(Your task):
Write out the records beneath this line exactly as they appear, minus any images.

(Records for this task):
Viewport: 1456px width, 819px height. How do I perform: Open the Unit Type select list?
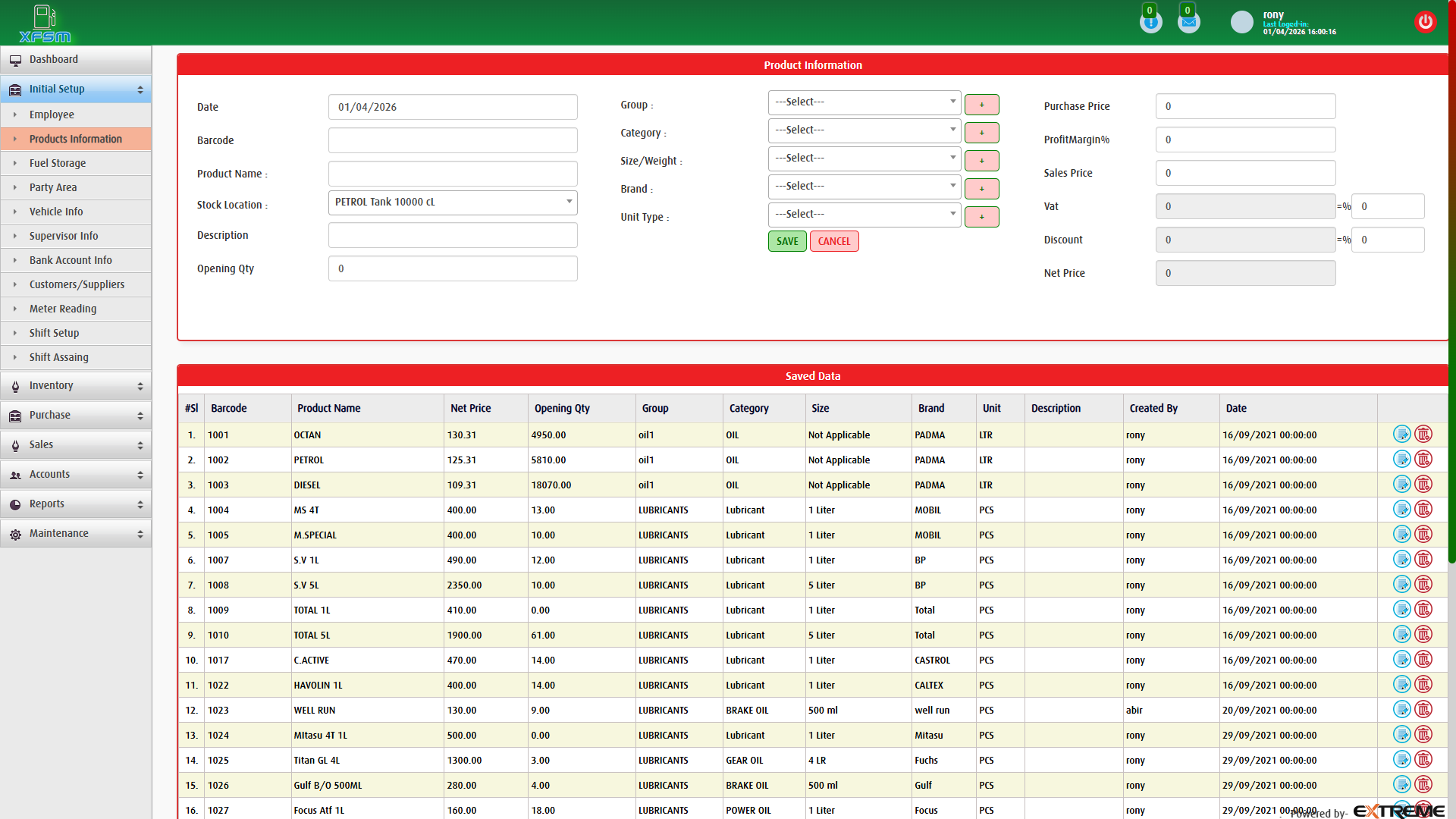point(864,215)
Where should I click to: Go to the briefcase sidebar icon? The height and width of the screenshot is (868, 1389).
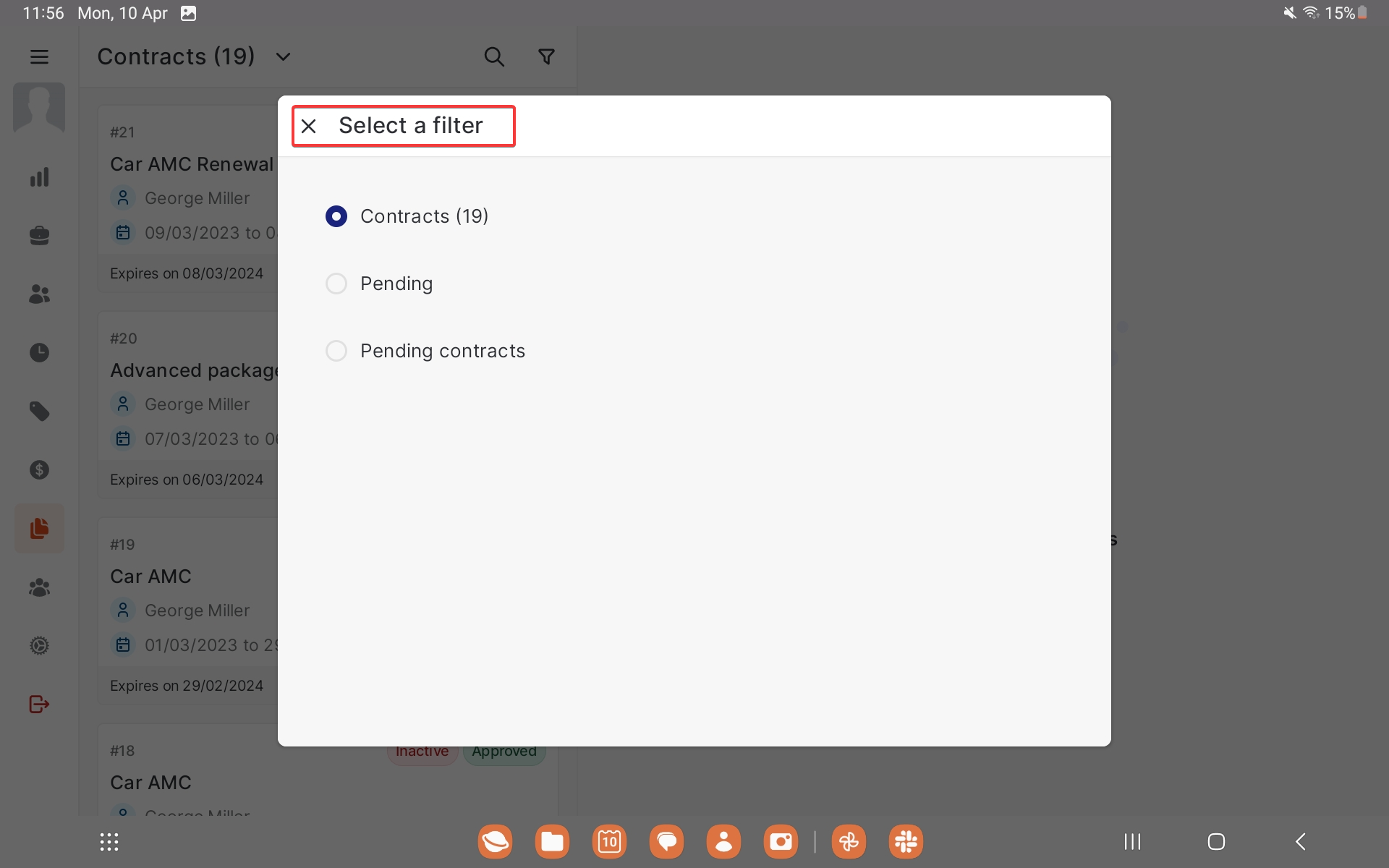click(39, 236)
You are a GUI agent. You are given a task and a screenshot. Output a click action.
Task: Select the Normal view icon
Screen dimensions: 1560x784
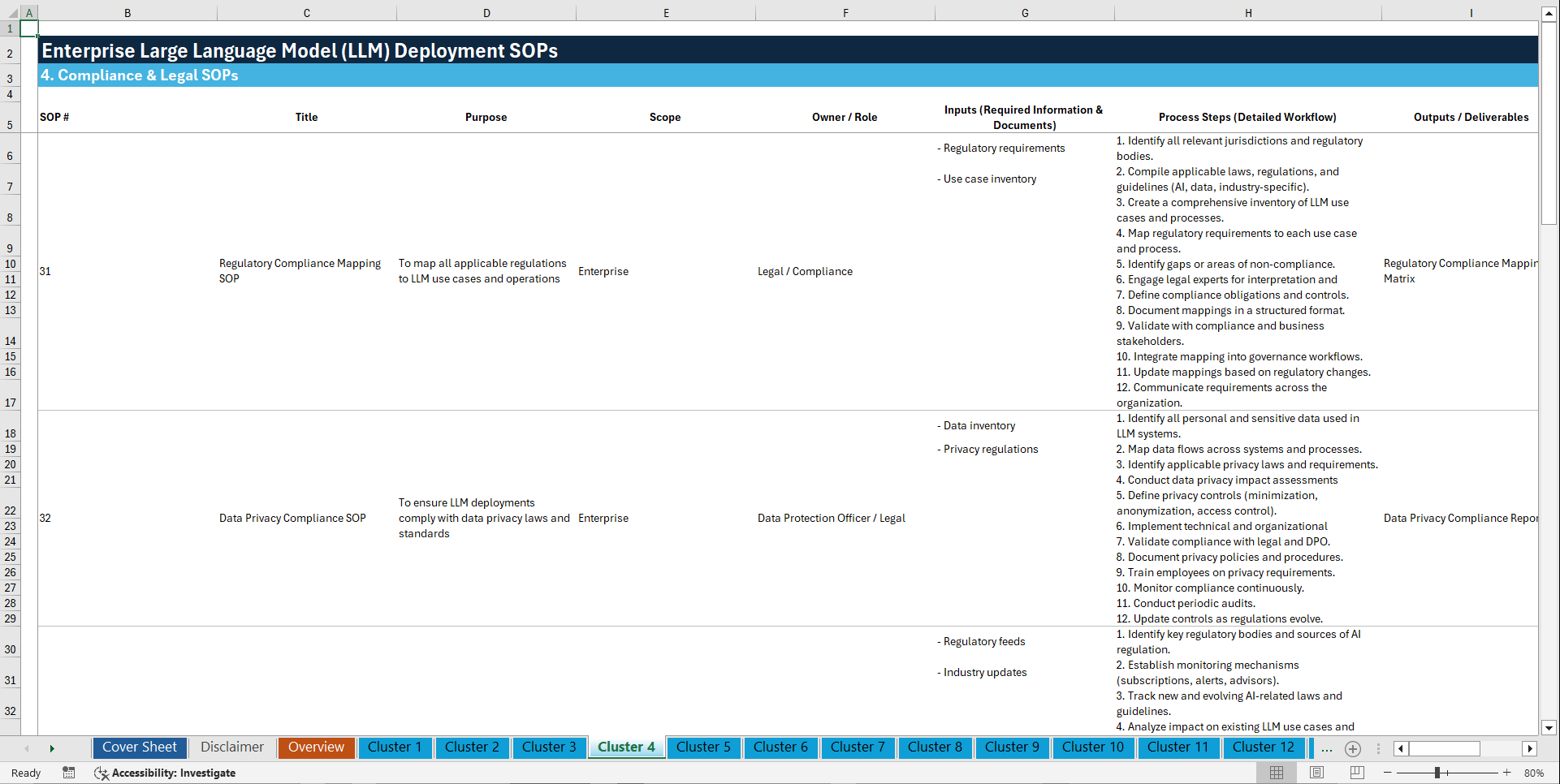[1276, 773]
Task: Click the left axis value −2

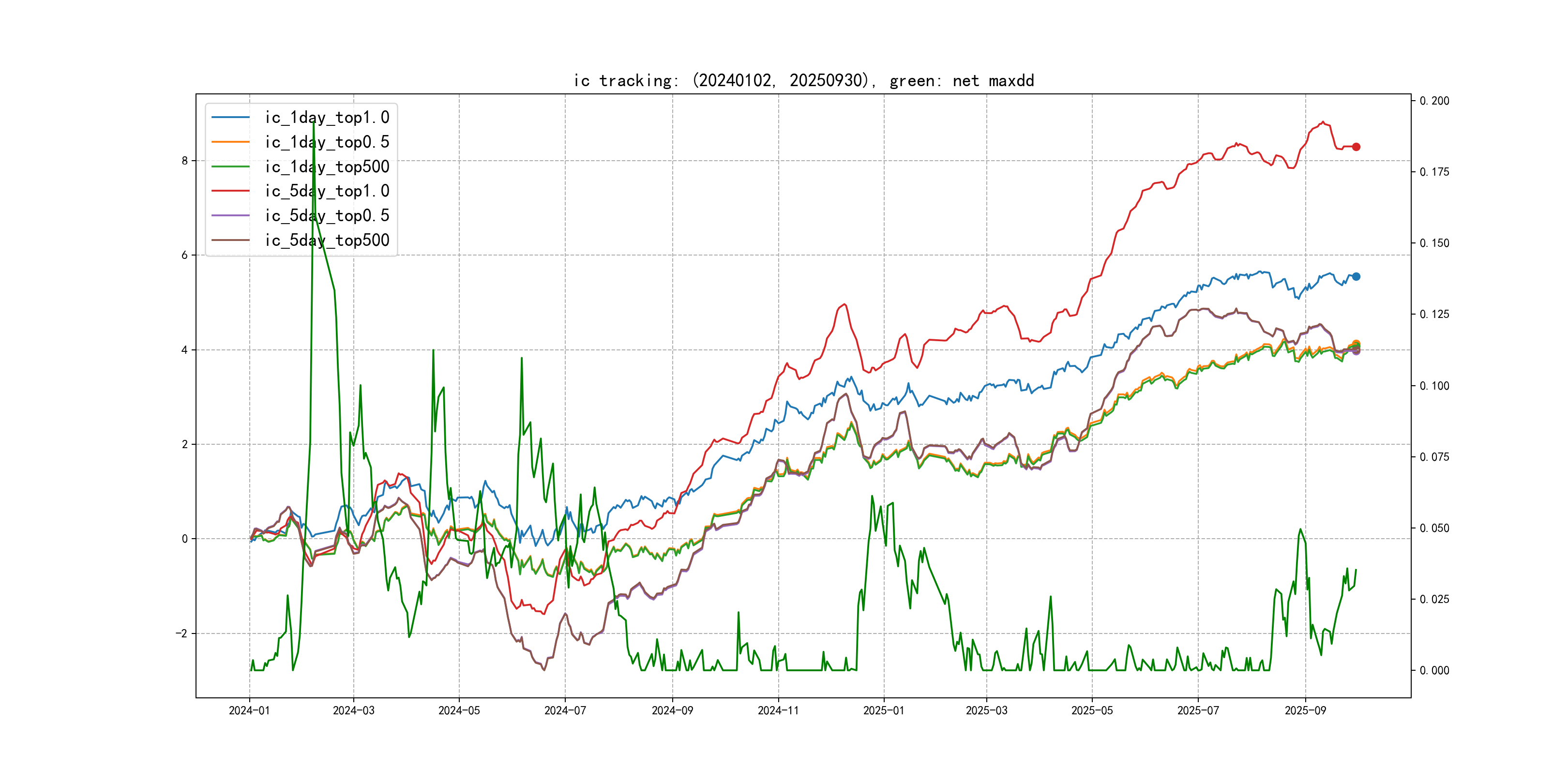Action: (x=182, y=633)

(Response to the task):
Viewport: 1456px width, 819px height. How do I perform: Open the Unit Type select list?
point(864,215)
Where should I click to: Go to the briefcase sidebar icon? The height and width of the screenshot is (868, 1389).
click(39, 236)
You are a GUI agent. You are given a task and a screenshot. Output a click action.
Task: Select the Normal view icon
Screen dimensions: 1560x784
[1276, 773]
Task: Click the left axis value −2

Action: (x=182, y=633)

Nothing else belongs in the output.